Lighting is another important element of natural surveillance. In particular, you should keep entrances well lit at all times.
Natural Surveillance is one of the four principles of Crime Prevention Through Environmental Design (CPTED). CPTED is a set of design principles that security professionals use to make buildings more resistant to crime. These principles can be applied to everything from high-rise office buildings to private homes. You can read more about CPTED in Physical Security.
2. Prevent Break-ins
If you are going to keep intruders out, then you'll have to protect those windows and doors. Security practices you can easily adopt include installing deadbolt locks and keeping your windows locked. Also, be careful not to leave ladders lying down near your house unless you're inviting a burglar to climb in through a second story window.
See also: Building Security 101
If you need to keep a spare key handy, don't hide it under a welcome mat, flower pot or fake-looking rock. Burglars will look in those "hiding spots" first. Instead, leave a back-up key with trusted neighbor.
3. Install an Alarm System
Physical security measures such as deadbolt locks are designed to keep intruders out. If they get in, however, you need to know about it. A monitored alarm system serves two basic purposes: First, it can trip a siren that will scare an intruder away; Second, it alerts law enforcement professionals who can respond to your break-in.
See also: Understanding Your Security System
4. Practice Computer Protection
Experts estimate that an unprotected computer will be infected within 10 minutes of connecting to the Internet.

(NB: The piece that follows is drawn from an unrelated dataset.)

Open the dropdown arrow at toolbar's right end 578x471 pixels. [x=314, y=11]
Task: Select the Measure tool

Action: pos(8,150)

The stakes are high, because computer hacking has grown into a vast, aggressive business. Without computer protection practices, you are leaving your computers and the information they store at risk.
See also: How Cybercrime Pays
At the bare minimum you should use a software firewall, up-date-antivirus software, and strong passwords. And if you every need to dispose of a hard drive, make sure that you destroy it or erase it completely. You can read more about computer protection in Information Security
5. Prepare a Disaster Recovery Plan
The first World Trade Center bombing in 1993 closed 350 businesses. 150 never re-opened. Other events such as widespread illness, vendor shut-downs, floods, earthquakes and fires can shut your home office down as well. The question is, How quickly could you get back to work?
Planning is the key to staying in business. You need to create a document that details how your business will recover from a catastrophic event. All businesses need a disaster recovery plan, but few know how to write one. The best way to get started now is to read Jim Bucki's How to Write a Disaster Recovery Plan.
See also: Starting Your Business Continuity Plan
6. Learn About Key Control
Do you every loan your keys to contractors or workers? Can someone make copies of your keys without your permission? With so much attention paid to high tech threats, it’s easy to forget that those little metal keys can make you pretty vulnerable, too. For this reason, you should be extremely cautious about who gets a hold of your keys. You may also want to consider patented key systems such as those offered by Medeco and Schlage to prevent someone from making unauthorized copies.